Estamos viviendo una paradoja: en teoría, hay condiciones casi perfectas para la gobernabilidad, porque ya no hay oposición. Al gobierno lo limita solo su propia incapacidad. La gran confrontación política de los dos últimos dos años y medio desapareció hace unos meses. El camino está completamente despejado. Pero al mismo tiempo hay una sensación de anomia política y social, de naufragio moral, de incertidumbre, de que las cosas no avanzan y las decisiones no se toman.

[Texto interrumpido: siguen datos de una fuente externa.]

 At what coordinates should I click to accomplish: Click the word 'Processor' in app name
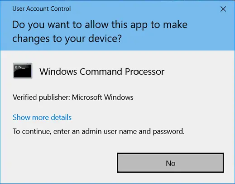145,71
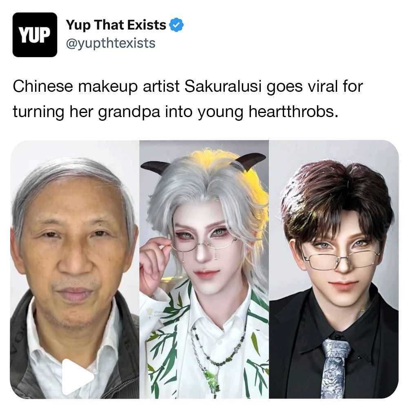Open the silver-haired horned character photo

point(204,269)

Hemos pasado de la confrontación política a la descomposición política, del enfrentamiento de poderes al pequeño enfrentamiento mezquino dentro de las bancadas, de la obstrucción al desbande, de las grandes acusaciones a la repartición generalizada y equitativa de culpas, supuestos delitos y malsanas reuniones.

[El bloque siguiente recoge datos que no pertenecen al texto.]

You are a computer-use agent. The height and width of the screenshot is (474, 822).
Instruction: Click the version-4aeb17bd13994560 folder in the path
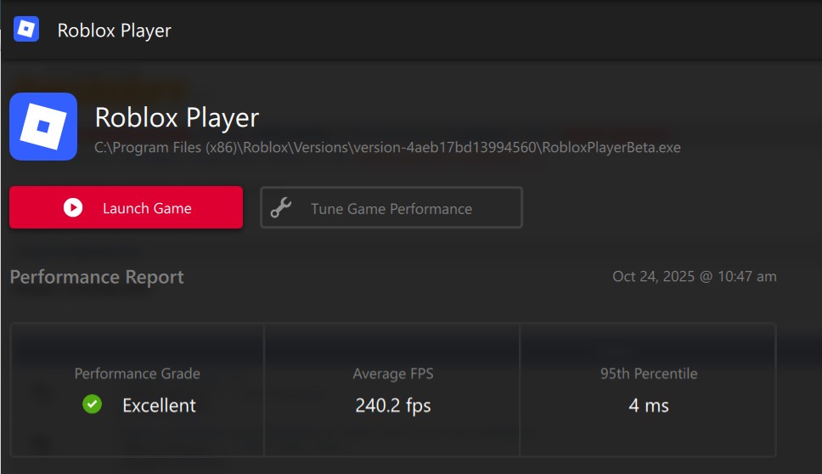(x=445, y=148)
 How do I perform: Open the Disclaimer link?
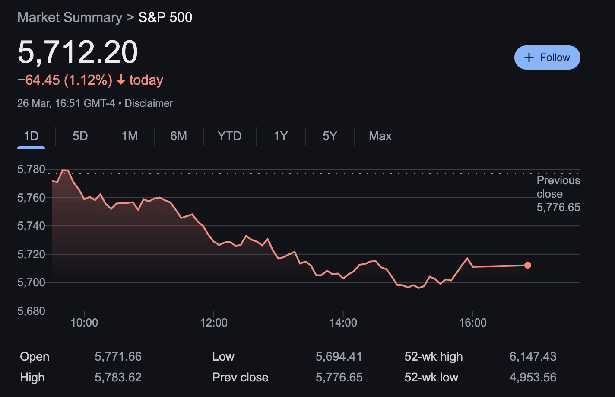(149, 103)
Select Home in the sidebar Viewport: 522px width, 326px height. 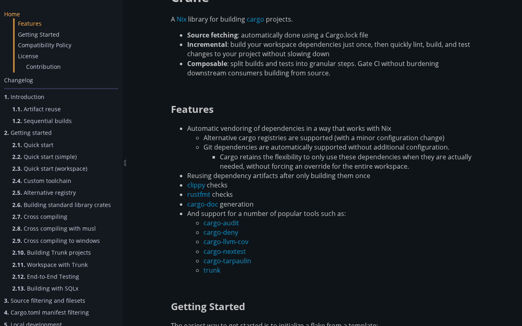click(12, 14)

Es el boomerang de la criminalización de la política, que ahora alcanza a todos. Los medios replican y amplifican el mismo procedimiento perverso de la fiscalía: convierten donaciones de campaña en delitos, reuniones con empresarios en asociaciones criminales, pecados veniales en mortales. La escandalización de la política presenta cada conversación como un acuerdo colusorio, cada cóctel como un ágape vergonzante. Los lobos mediáticos afinan su olfato para encontrar y destapar diariamente el estercolero de la política, convirtiendo a los espectadores en adictos al mal olor. Esa adicción atrapaba antes solo a los antifujimoristas, pero ahora ya nadie se escapa en la medida en que las manchas empiezan a aparecer hasta en la imagen del presidente de la República.
La gran lucha anticorrupción está dejando de ser un activo político para convertirse en un pasivo que termina hundiendo a toda la clase política en el abismo moral y a los funcionarios en eunucos que no toman decisiones. Por eso, parafraseando a Max Weber, es indispensable pasar de la etapa carismática de la lucha anticorrupción a la etapa operativa, racional o técnica. Concretar la reforma del sistema justicia. Luchar contra la corrupción real de los gobiernos locales, regionales, hospitales, comisarías, etc. Montar un efectivo sistema de denuncias.
Por supuesto que hay que limpiar. Pero allí donde está la inmundicia. El presidente tiene que cambiar de agenda. La lucha anticorrupción contra el gran leviatán político ya se agotó (y lo alcanzó). Tiene que aterrizarla en aquella que oprime efectivamente al pueblo día a día. Y liderar al país hacia grandes objetivos nacionales: el abatimiento de la anemia, formalización, salud efectiva y pensiones para todos, el desarrollo de la minería como gran palanca nacional (¿qué tal si convoca a un referéndum para que el pueblo se pronuncie si quiere o no minería y romper el temor a autorizar proyectos?). Movámonos.